На занятиях она говорит так неслышно, что понять, правильно она отвечает или неправильно, совершенно невозможно. Я ее окрестил Тихим Голосом. Но на теннисе волшебным образом дар внятной речи к ней возвращается.
— Осы труп, — повторяю я про себя, странно очарованный этими словами.
Над сеткой, перегораживающей площадку, вьются бабочки, мотается рыжая, как англичанка, стрекоза. Мы вовлечены в чудесную игру, где в роли мячей выступают стрекозы и мотыльки. А над нашими макушками, как многотонная буря с выпущенными колесами, проносятся «Боинги», идущие на посадку в близлежащий аэропорт. Жаль, огня из ноздрей не пускают!
По расцветке алюминиевой шкуры и по времени захода на посадку мы определяем, что это за птица и откуда. Не керосиновый смрад, а запах экзотических стран распространяют самолеты.
— Вы любите летать? — спрашиваю я второкурсницу.
— Мой дедушка не любил, — обиняком отвечает Тихий Голос нормальным голосом. — Но недавно он умер.
Я собираюсь выразить соболезнование, но Морикава продолжает:
— Все были так рады! Дедушка никогда не болел. Сел на диван и умер. После кремации мы палочками разбирали его кости и весело говорили: «Какие чистенькие! Ни одна болезнь к ним не пристала!»
— Брр-р... — думаю я.
Доцент Иванов, услышав разговор о дедушке, немедленно вспоминает о своих предках. Слышен его громкий, как на лекции, голос:
— Мой прапрадед был удивительный развратник! Развратнейший тип, — повторяет он с удовольствием. — Знаете, кем он был? Поваром в публичном доме...
Стрекоза пикирует на металлическое гнездо судьи, оранжевый самолет из Шанхая наползает, как горный обвал, неумело отбитый мяч продырявливает облако. Даже еда на корте отдает полетами. Долговязый улыбчивый Мураи открывает пластиковую коробку.
— Ягоды? — шутливо интересуюсь я.
Во время учебы в России Мураи поехал с русскими друзьями в лес за брусникой и заблудился. Через час до него донеслись слабые отдаленные крики: «Мураи! Где ты?» «Я в лесу!» — радостно закричал он.
В коробке у него что-то ссохшееся и членистоногое.
— У нас в горной деревне едят насекомых, — объясняет он. — Саранчу, детей пчел, шелковичных червей. Хотите попробовать?
— Брр-р... — продолжаю я отбрыкиваться.
Мураи, как многие студенты, раньше никогда не держал ракетки в руках. Но я уверен, это не имеет значения. На корте всех охватывает особая легкость. Обилие разнообразного летающего добра убеждает нас в собственных воздухоплавательных способностях. Мы взлетаем над площадкой, воспаряем над сеткой. Даже степенный профессор Токухиро витает в облаках с телефоном и собакой Silky.
Над землей мы становимся одной семьей. Главные и удивительные события всегда происходят на высоте.

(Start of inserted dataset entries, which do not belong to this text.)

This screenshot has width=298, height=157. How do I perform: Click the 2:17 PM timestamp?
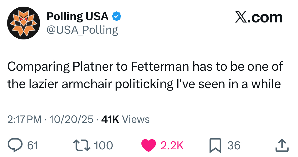click(24, 119)
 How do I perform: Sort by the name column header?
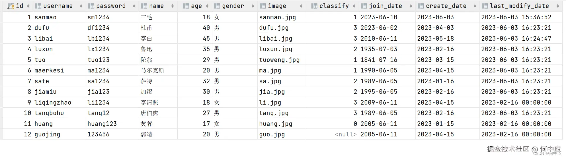click(156, 6)
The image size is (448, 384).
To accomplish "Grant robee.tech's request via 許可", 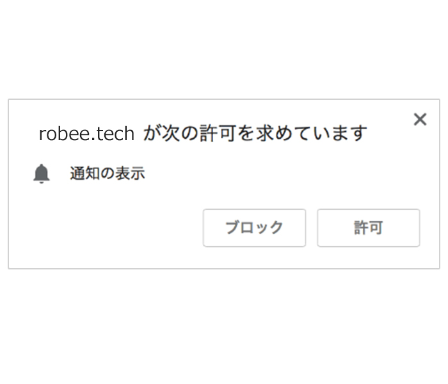I will [368, 228].
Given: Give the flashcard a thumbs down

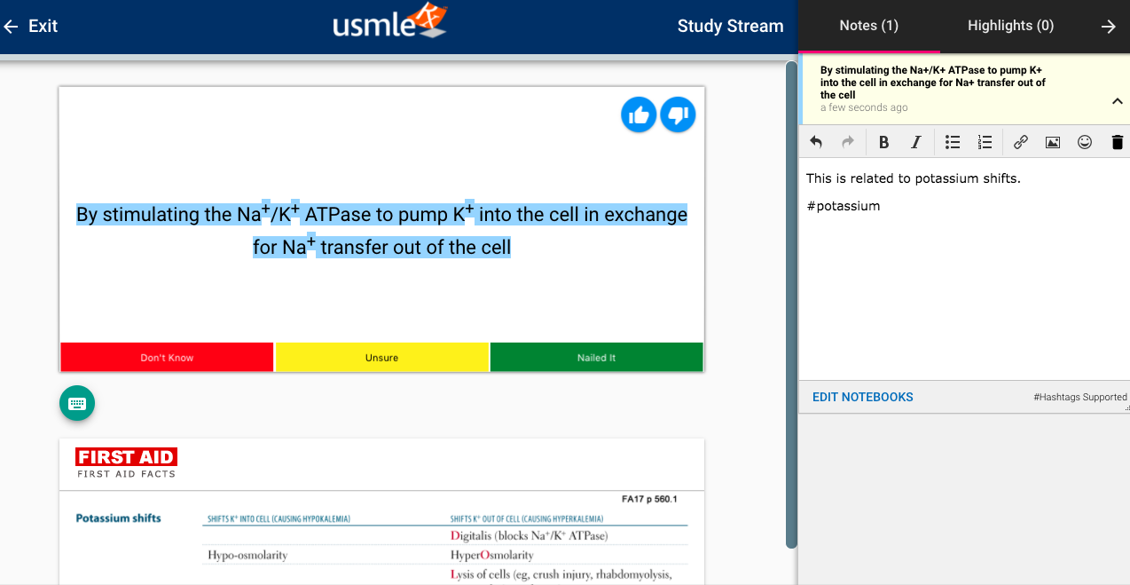Looking at the screenshot, I should (x=678, y=115).
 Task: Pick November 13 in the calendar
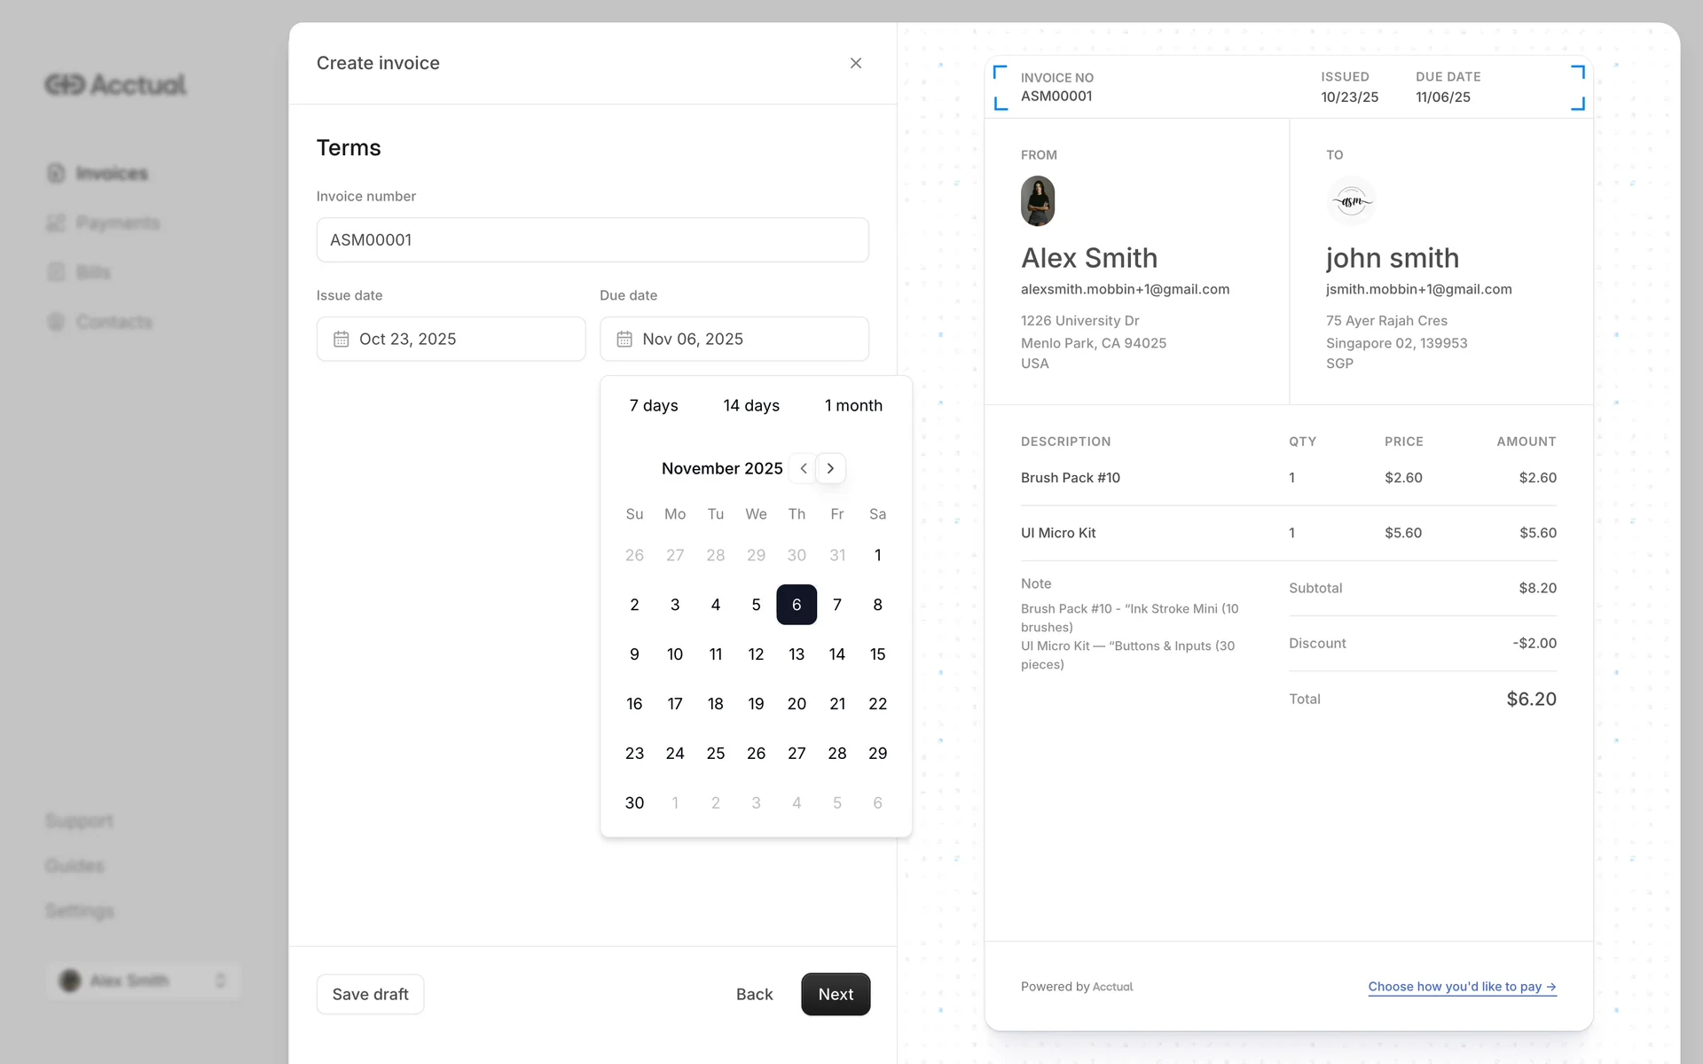(x=797, y=654)
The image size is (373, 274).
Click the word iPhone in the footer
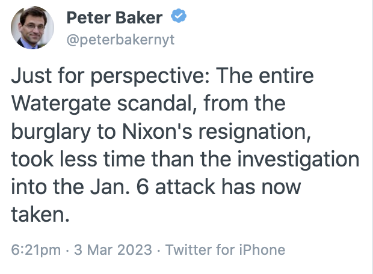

Однажды к разношерстным обитателям небес добавилась невиданная одутловатая персона. Это был воздушный шар апельсинового цвета со стропами и плетеной корзиной. Он держался на привязи и смахивал на дворнягу, кидавшуюся при порывах ветра то на одну, то на другую тучу.
Ни одна садовая голова не выглядывала из пассажирского лукошка. Зато под ним простиралось и изгибалось широкое длинное полотнище с огромными иероглифами. Лишь одна фраза могла реять в небе: «Приглашаются все желающие для полета на таинственный остров!»
— Что там написано? — спросил я щуплого аспиранта Мацудзаки.
— В новом доме продаются квартиры...
Представляете? Гигантский перелетный колобок, воздушного странника заставили служить рекламой недвижимости, привлекать внимание домоседов!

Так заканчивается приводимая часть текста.